### TEXT SEGMENT
B-cell depletion following obinutuzumab treatment was available in 34 cases; in all, a total B-cell depletion (peripheral CD19⁺ B-cell lymphocytes < 1%) was observed within 2 months following obinutuzumab initiation.

After an initial response to obinutuzumab, 3 patients experienced an ADAMTS13 relapse (N = 2) or a clinical relapse (N = 1) (Table 1). By considering the whole population, median combined RFS was not reached after a median follow up of 11 months (IQR, 4–19 months) (Table 1, Figure S2). Two-year and five-year combined RFS was 86% and 61%, respectively. After excluding three patients who were both refractory and intolerant to previous rituximab treatment, the comparison of patients refractory to rituximab to those intolerant to rituximab found similar combined RFS (p = 0.72, HR = 3.22, 95% CI 0.81–13) (Figure S3). For both groups, median combined RFS was not reached; 1-year and 2-year combined RFS was 96% and 84% in patients intolerant to rituximab, respectively, and 68% at both time points for patients refractory to rituximab (Figure S3).

### STUDY QUESTIONS
1. Return the section of the obinutuzumab passage that starts with "After an initial" and goes on through "to rituximab (Figure S3).", copied word for word.
2. Carry the passage on obinutuzumab treatment and relapse-free survival forward from its final sentence.

### DATASET EXCERPTS
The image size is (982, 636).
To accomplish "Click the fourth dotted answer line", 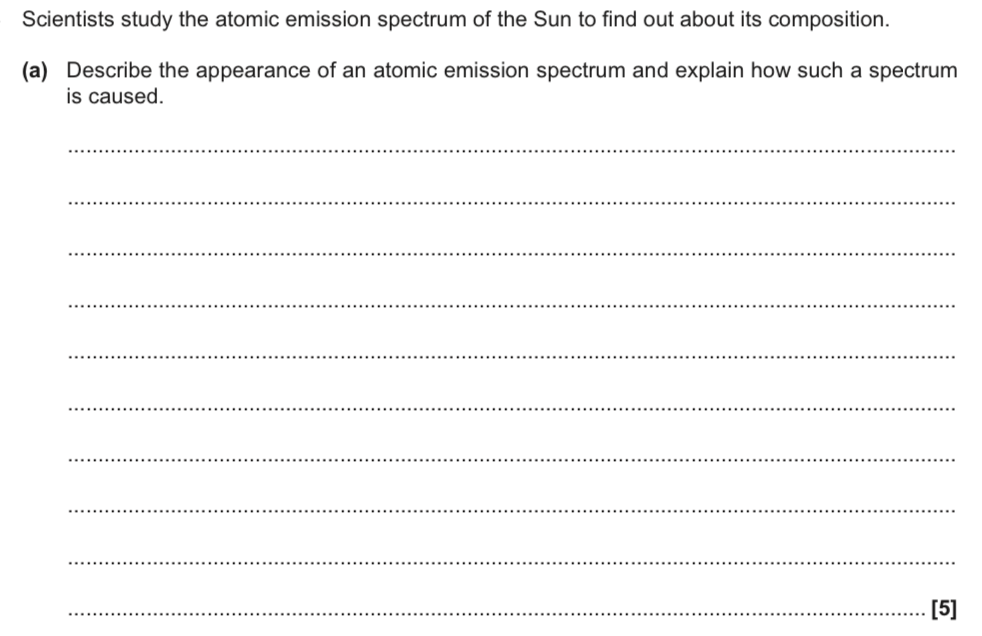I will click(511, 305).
==
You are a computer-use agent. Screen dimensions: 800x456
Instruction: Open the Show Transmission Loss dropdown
...
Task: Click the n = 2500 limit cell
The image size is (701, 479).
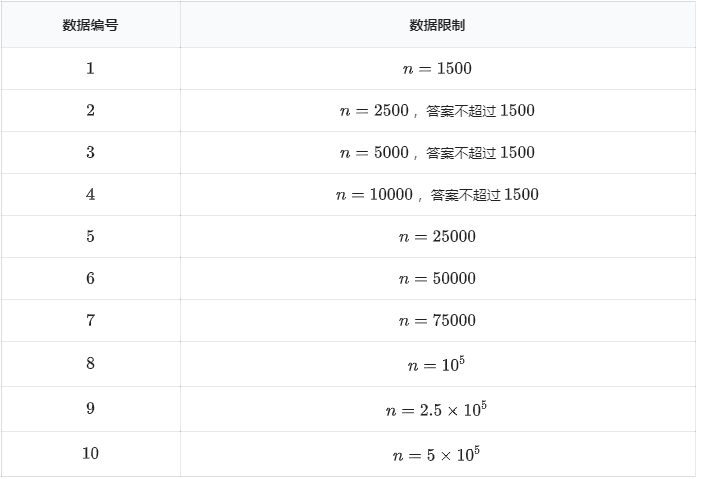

### ANSWERS FOR THE TASKS
1.
After an initial response to obinutuzumab, 3 patients experienced an ADAMTS13 relapse (N = 2) or a clinical relapse (N = 1) (Table 1). By considering the whole population, median combined RFS was not reached after a median follow up of 11 months (IQR, 4–19 months) (Table 1, Figure S2). Two-year and five-year combined RFS was 86% and 61%, respectively. After excluding three patients who were both refractory and intolerant to previous rituximab treatment, the comparison of patients refractory to rituximab to those intolerant to rituximab found similar combined RFS (p = 0.72, HR = 3.22, 95% CI 0.81–13) (Figure S3). For both groups, median combined RFS was not reached; 1-year and 2-year combined RFS was 96% and 84% in patients intolerant to rituximab, respectively, and 68% at both time points for patients refractory to rituximab (Figure S3).

2.
Two patients died during follow-up, one intracranial hemorrhage during a clinical relapse of iTTP in a pediatric patient and one cardiac arrest due to a history of severe valvular heart disease. None of these events were considered adverse events related to obinutuzumab.

Treatment-related adverse events occurred in 11 patients (Table S4). The most prevalent toxicity was infusion-related reaction, described in 6 patients. No severe treatment-related adverse events were described.

From this large series of patients, we provide more definitive evidence that obinutuzumab allows achieving high response rates in iTTP patients unresponsive or intolerant to rituximab and other immunosuppressants. Even in heavily pre-treated patients, we observed a response rate of 85% on ADAMTS13 activity, with acceptable adverse events.

One of the main reasons of obinutuzumab initiation in our study was serum sickness following rituximab. In this context, obinutuzumab represents an attractive alternative strategy for B-cell depletion for these patients. Although serum sickness following obinutuzumab has been described, it seems rare; in this regard, no serum sickness was documented in our cohort following obinutuzumab administration.

Obinutuzumab was also effective in patients with previous refractoriness to rituximab, with impressive response rates of 77%. The exact mechanism by which obinutuzumab circumvents rituximab refractoriness is not completely understood. In autoimmune diseases studies emphasize the superior B-cell depleting capacity of obinutuzumab as a background for efficiency.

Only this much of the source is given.